The Government has supplied documentary evidence that shows that a total of $56, 789.03 has been paid (to date) toward Askew's, Williams', and Harris' restitution obligations. Because the full amount of Askew's restitution has not yet been paid, the Court finds that any proceeds that were seized from Askew's apartment and made the subject of his Rule 41(g) Motion to which he may be legally entitled to recover and did not otherwise disclaim, cannot be returned given this Court's Restitution Order and the outstanding balance due to satisfy the restitution portion of his sentence.

D. Askew's Personal Property

As noted above, Askew's personal items that have no ties to the crimes for which he was convicted and sentenced should legally be returned.
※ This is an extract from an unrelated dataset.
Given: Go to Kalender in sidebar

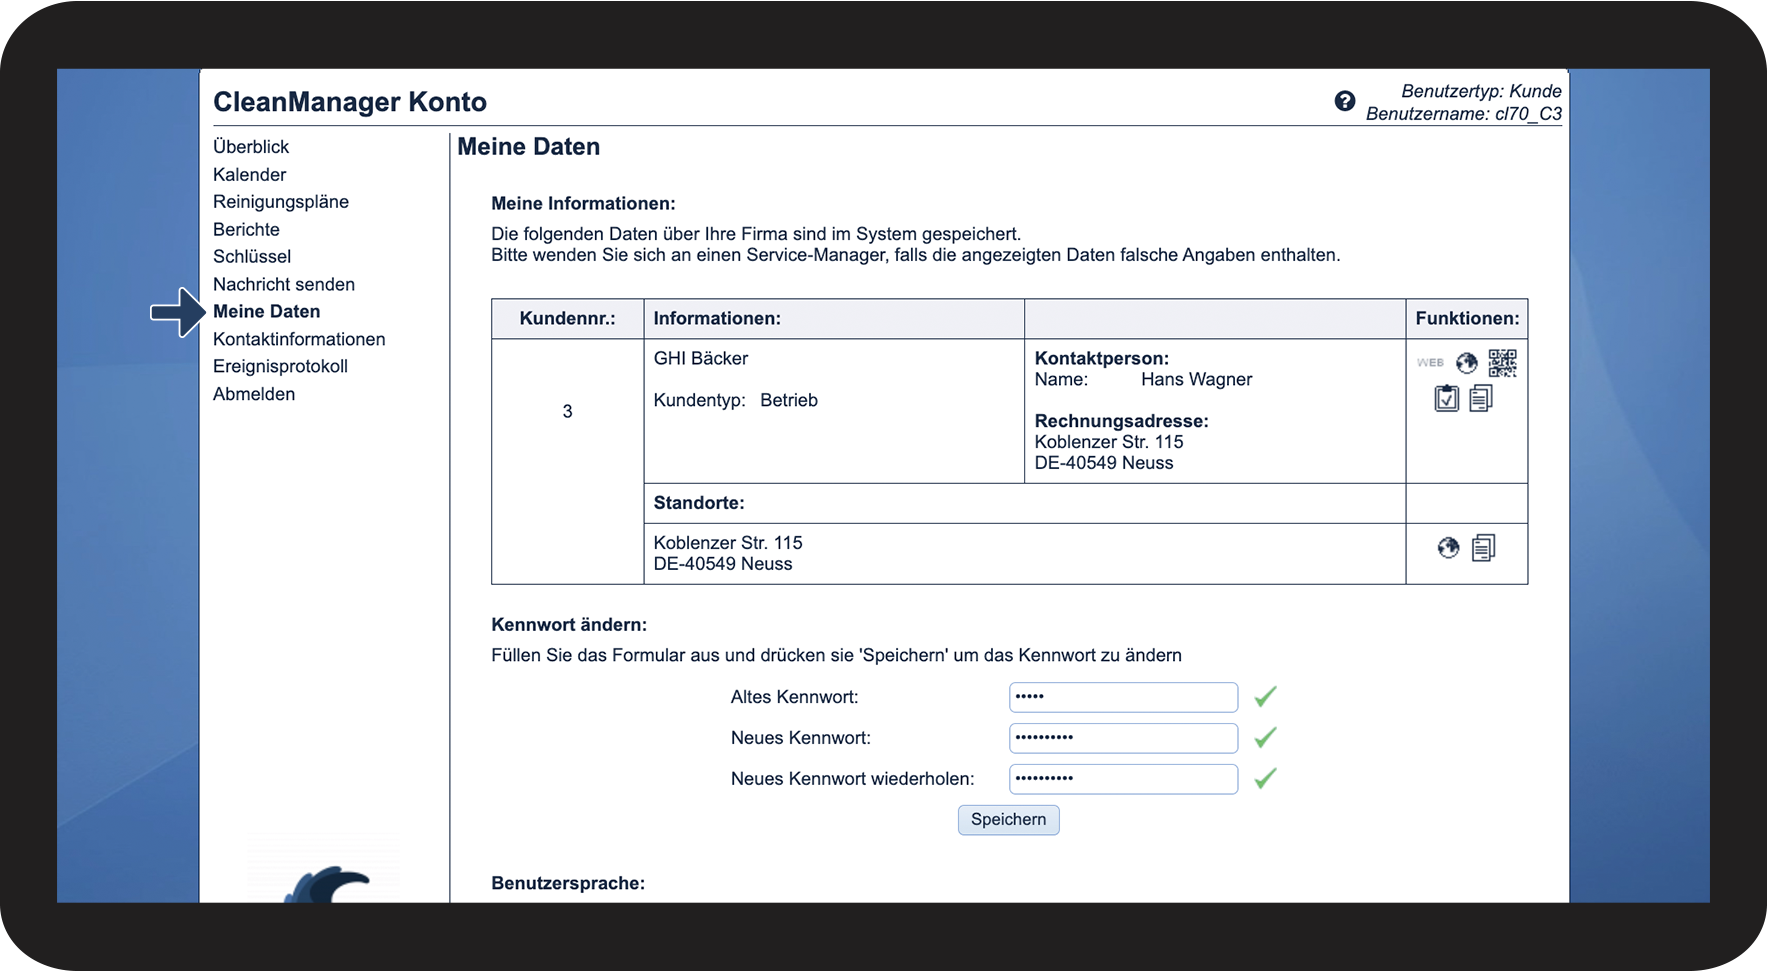Looking at the screenshot, I should (250, 175).
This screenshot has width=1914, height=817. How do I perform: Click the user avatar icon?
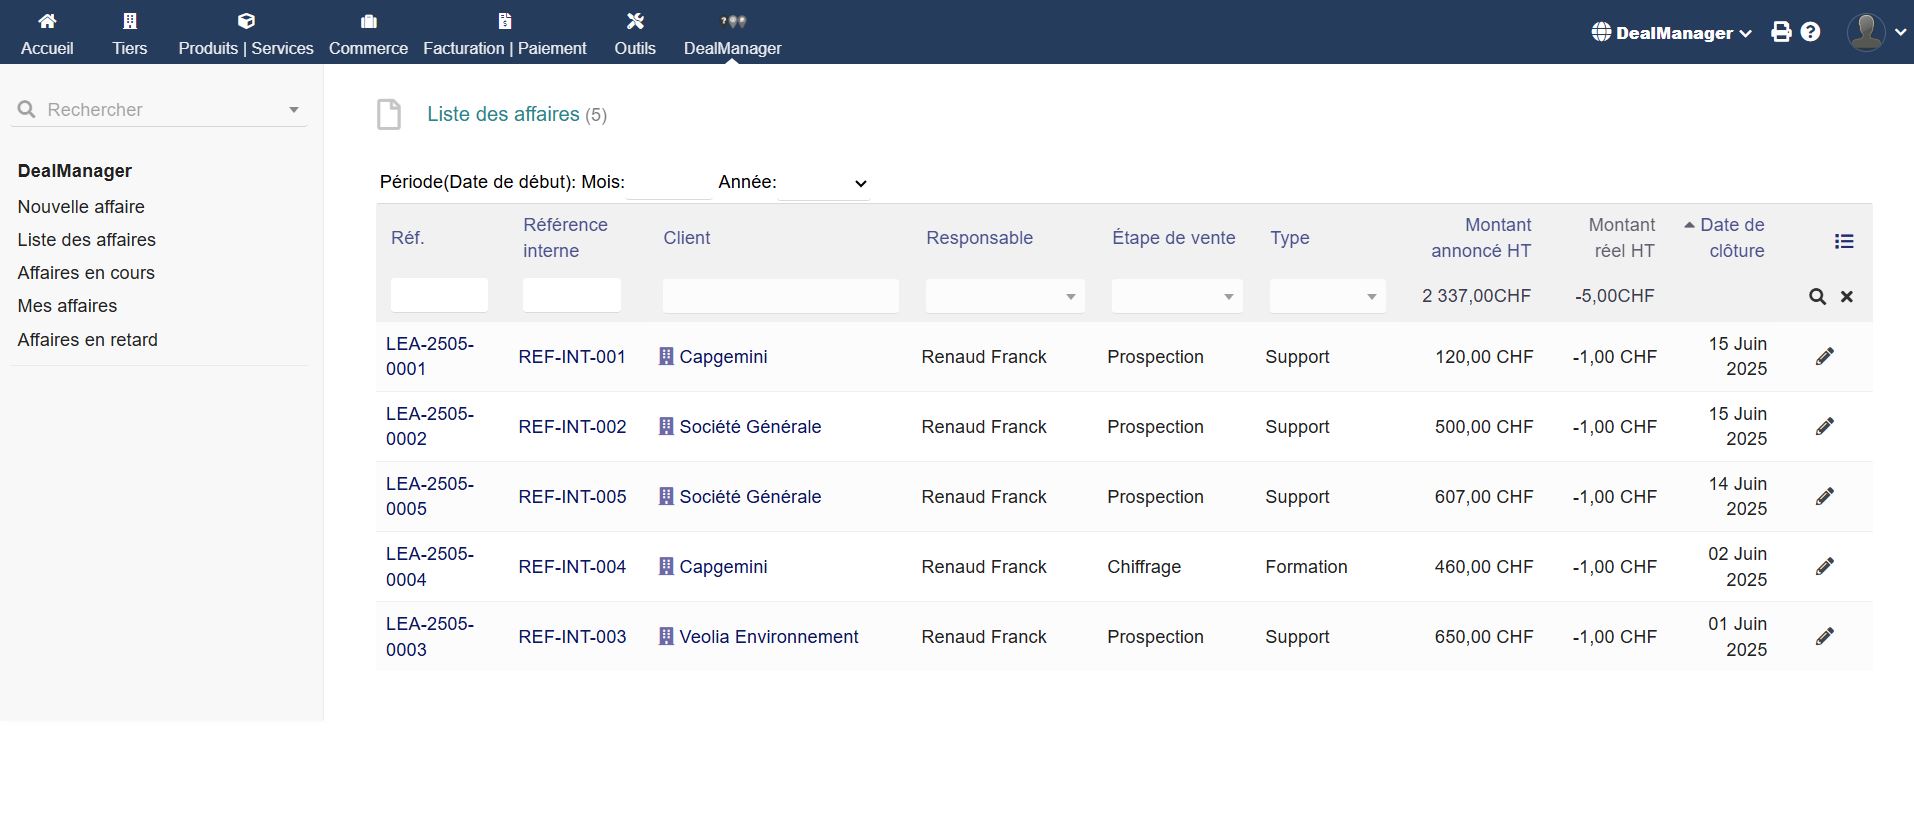click(1866, 32)
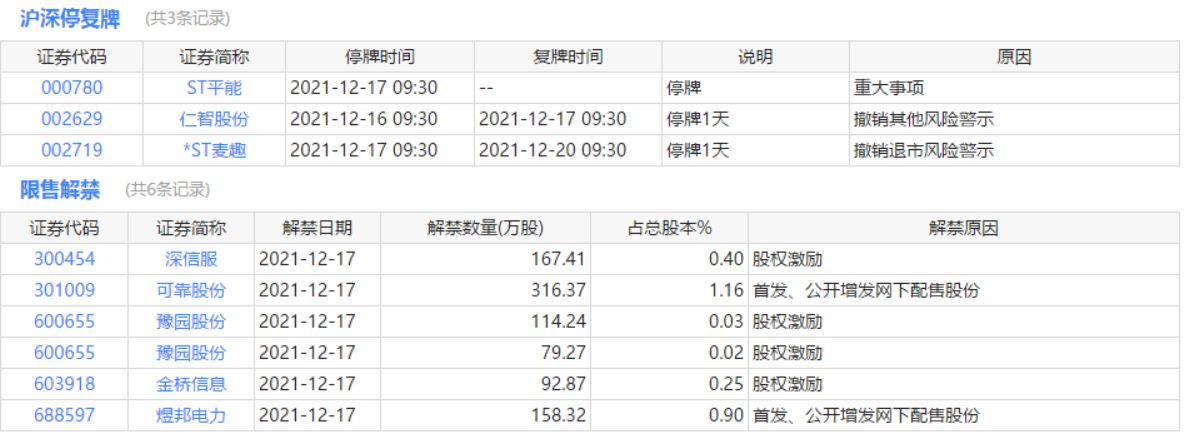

In its Opposition to Askew's Motion for Return of Property, the Government claims that the personal items were returned and thus, this portion of Askew's Motion is moot.

The Court notes that both Albinson and Chambers discuss the District Court's obligation to ascertain "what happened" to the property in question. In Albinson, the United States Court of Appeals for the Third Circuit remanded because - while it was undisputed in that case that the government no longer possessed the property in issue - the Court of Appeals held that the District Court "did not address the remainder of the Chambers inquiry regarding what happened to the property.'" Albinson, 356 F.3d at 282, quoting Chambers, 192 F.3d at 378.
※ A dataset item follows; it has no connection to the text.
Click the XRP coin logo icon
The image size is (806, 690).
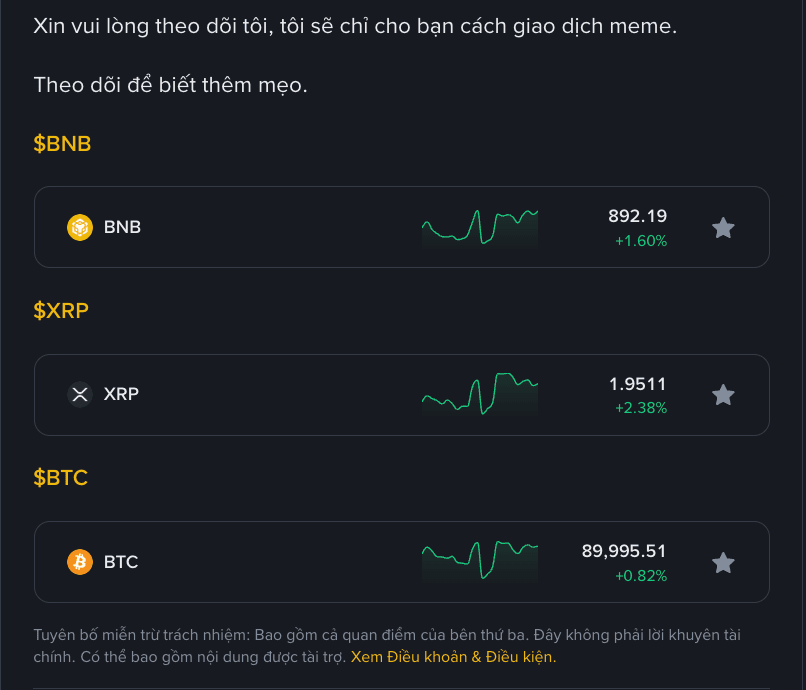pos(80,395)
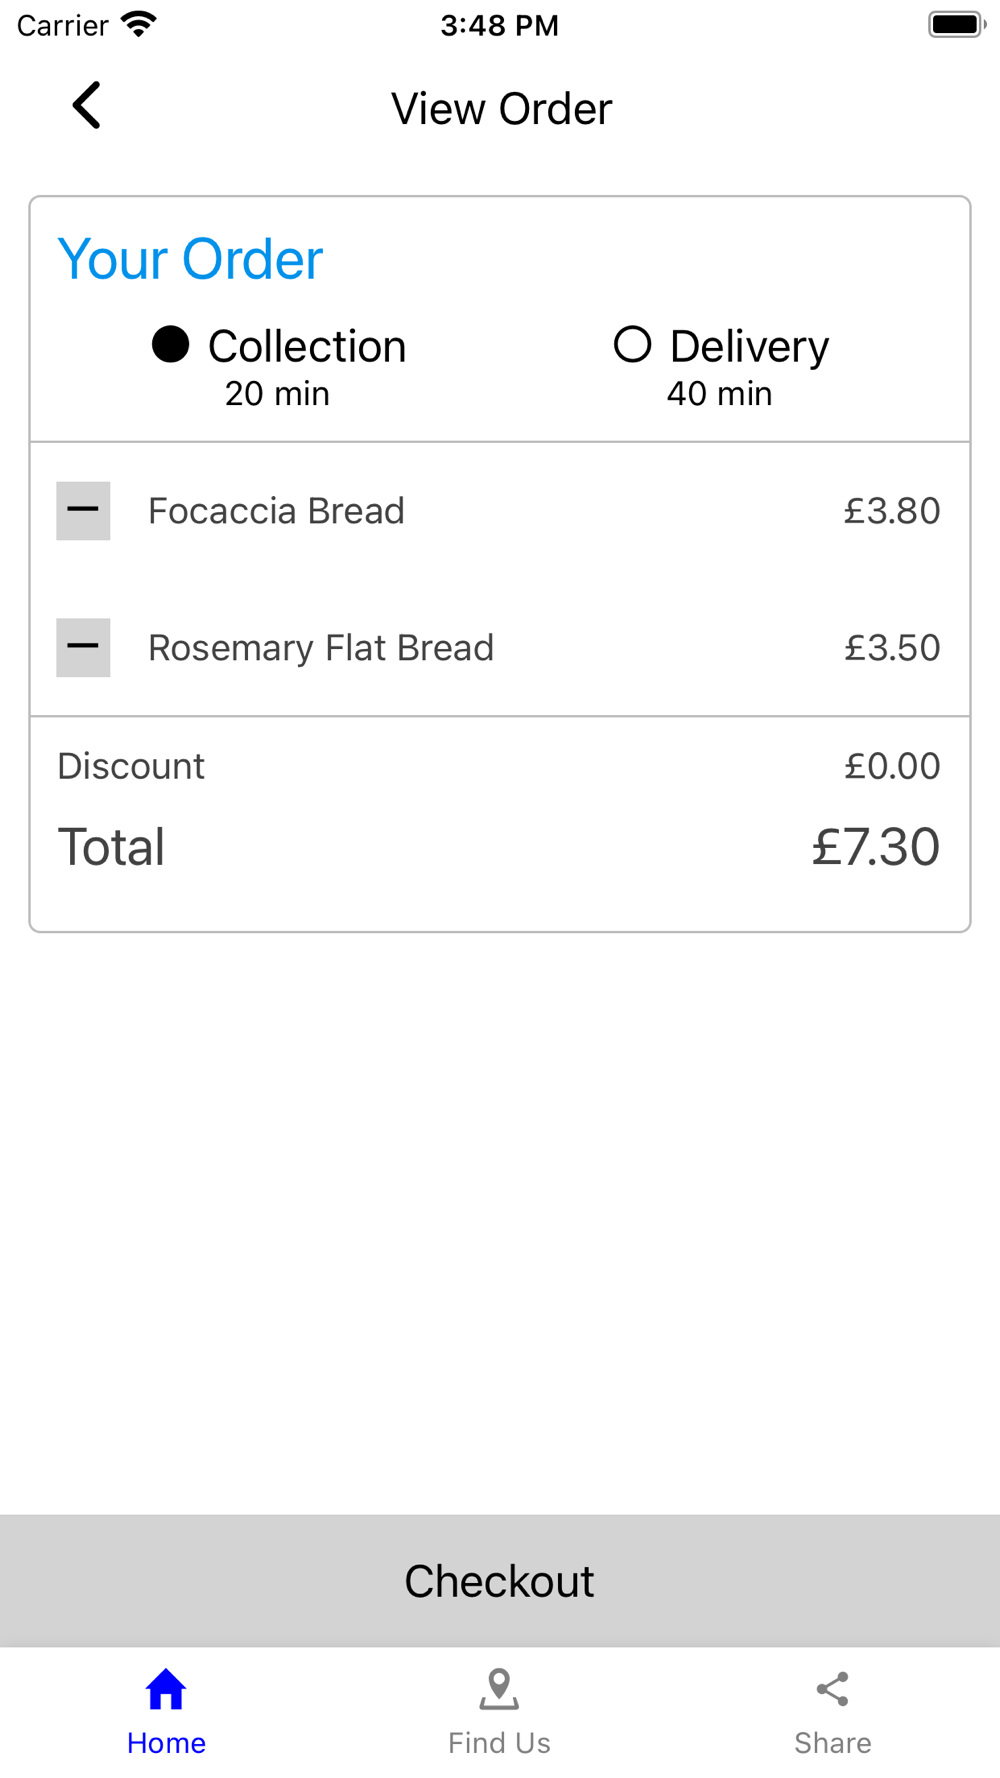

Turning to the instant matter, the Government contends that the FBI returned all of Askew's personal property to his sister, Alicia Askew. In support of this contention, Patrick McGlennon, an FBI Special Agent, submitted an affidavit stating that on April 10, 2010 he personally released items seized from Askew's home on July 8, 2003 to Askew's sister. See doc. no. 356-3. He noted that there were thirteen items returned to Askew's sister on that date, and attached the "Receipt for Property Released" which further identified the thirteen items as follows:

1. Uniden Warranty Card
2. Verizon Phone Bill
3. Child Support Notice
4. Piece of paper with numbers on it
5. Hospital Bill
6. Yellow parka
7. 1 Pair of Brown Boots
8. Black/Brown Satchel
9. Blue Hood Jacket
10. Black vinyl bag with strap
11. Flex Cuffs 7-15 pieces
12. Paper shooting targets - used
13. Uniden scanner w-transformer/charger

Doc. no. 356-3.

The Court's finds that the list of returned personal items is identical to the list of personal items provided by Askew in his Motion. The Court also finds that the FBI Special Agent McGlennon's affidavit, coupled with his handwritten "Receipt for Property Released" dated April 10, 2010, constitute verified documentary evidence that the personal items at issue have been returned. This Court is satisfied that Askew's representative (his sister) was given his personal (non-monetary) items, the Government is now and has been dispossessed of them for some time and thus, this portion of Askew's Motion to Return is moot.

IV. Conclusion

The Court will deny Askew's Motion for Return of Property because there is ample evidence of record to support that he disclaimed ownership interest in the money and/or he is not legally entitled to return of monetary property for the reasons set forth above. The portion of his Motion which seeks a return of his personal items is deemed moot given the verified documentary evidence supplied by the Government that said items were, in fact, returned on April 10, 2010.

ORDER

AND NOW, this 29th day of August 2014, Askew's Motion to Motion For The Return Of Property (doc. no. 328) is DENIED.